Erlich não vê esse sistema nos lares em um futuro próximo. “Imagino mais um serviço na nuvem, no qual as pessoas subam dados e nem saibam que sua informação está armazenada em DNA”, explica o cientista à revista Materia. Para Erlich, o calcanhar de Aquiles atual é o preço: “Sintetizar um mega de informação em DNA custa cerca de 3.000 euros [cerca de 10.000 reais], mas sou otimista em relação ao futuro. Há duas décadas, sequenciar DNA era 100 milhões de vezes mais caro do que hoje. Se a síntese seguir o mesmo caminho, podemos chegar ao preço correto”.

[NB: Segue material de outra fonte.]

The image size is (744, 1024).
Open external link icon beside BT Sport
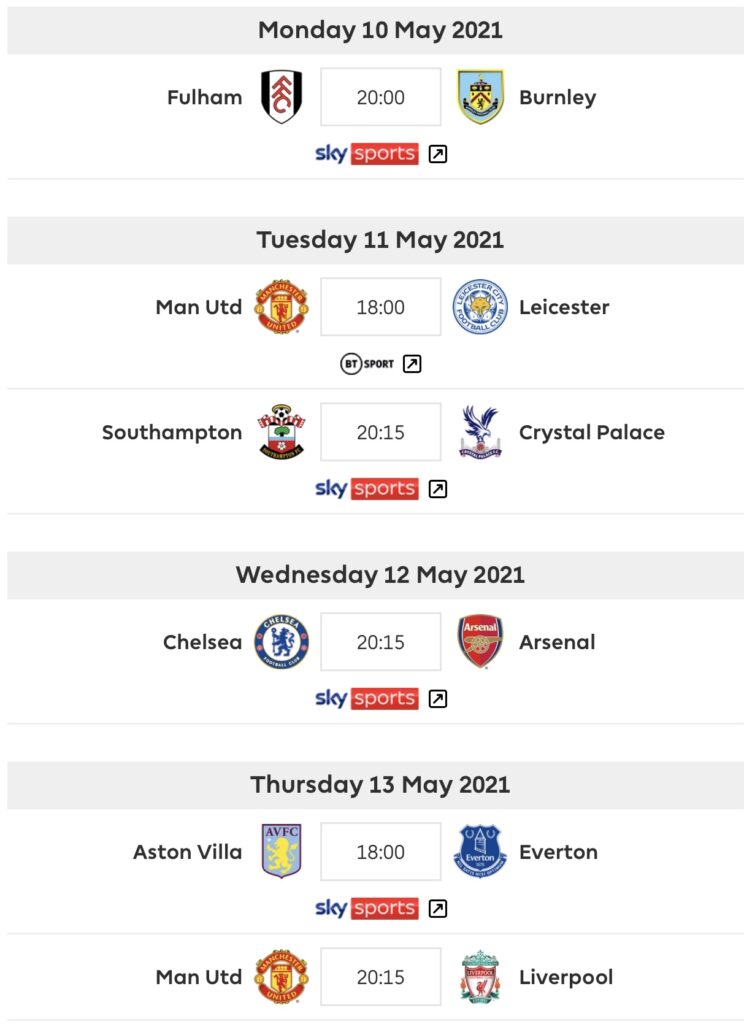tap(412, 364)
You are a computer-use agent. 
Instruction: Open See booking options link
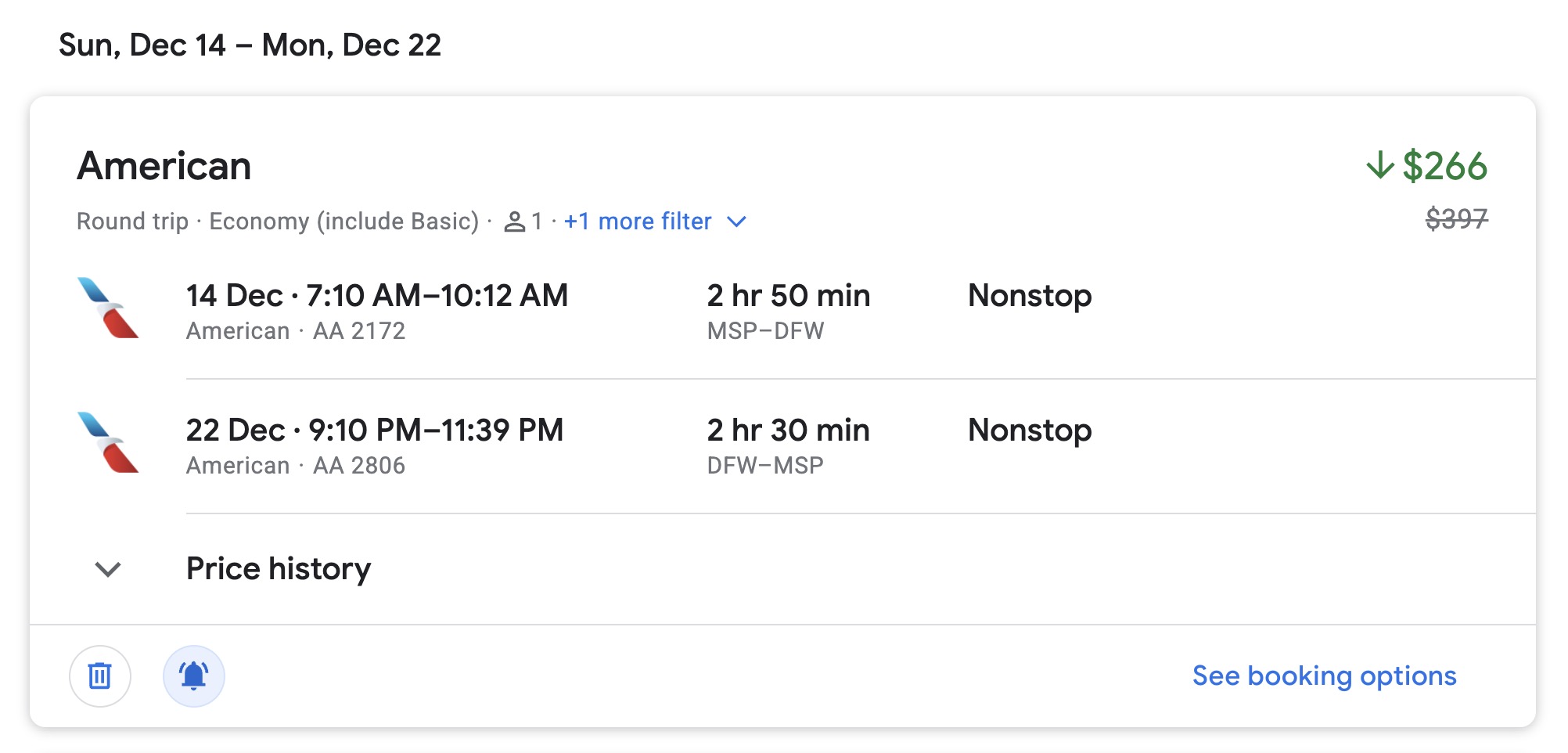tap(1324, 676)
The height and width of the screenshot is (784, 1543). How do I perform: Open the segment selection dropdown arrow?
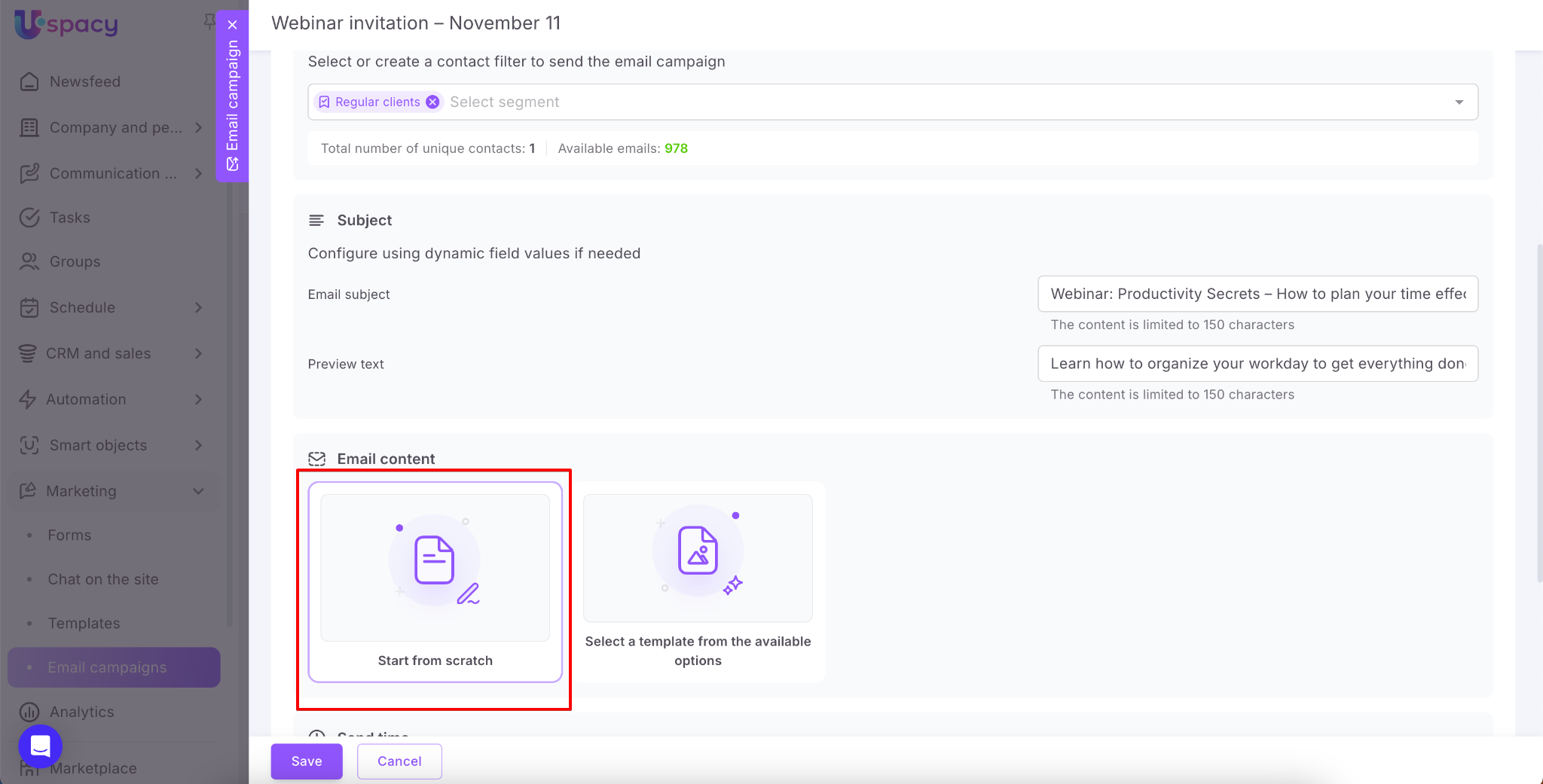point(1459,102)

Em sua opinião, o DNA é um suporte ideal de armazenamento, já que é ultracompacto e pode se multiplicar de forma ilimitada. Além disso, segundo um paper da Universidade de Colúmbia, o DNA “pode durar centenas de milhares de anos se for mantido em lugar fresco e seco, como demonstra a recente recuperação de DNA de ossos de um ancestral humano de 430.000 encontrados em uma caverna na Espanha”.

O paper se refere à análise em 2013 de dois gramas de fêmur fóssil de um humano que viveu há quase meio milhão de anos entre ursos e leões no que hoje é o Pico dos Ossos da serra de Atapuerca, em Burgos. O geneticista Carlos Lalueza-Fox, do Instituto de Biologia Evolutiva de Barcelona, recorda no entanto que no caso do Pico dos Ossos “os fragmentos de DNA estão degradados a menos de 50 nucleotídeos [letras], e por isso sua capacidade de armazenagem está limitada por esse fator”.

“É possível, no entanto, que tenham razão e que, no momento, o DNA seja o material mais duradouro sobre o qual podemos deixar mensagens para o futuro; é chocante, mas é assim”, reflete Lalueza-Fox, um dos maiores especialistas do mundo em recuperação de DNA antigo. A informação, especula, “poderia ser encriptada no DNA de um organismo vivo, perdurando geração após geração enquanto existisse a tal espécie, apesar de que seria interessante também calcular quanto tempo (e quantas mutações) seriam necessárias para que a mensagem fosse apagada e não pudesse mais ser decifrada”. O trem da estação de La Ciotat chegaria assim ao interior de um ser vivo.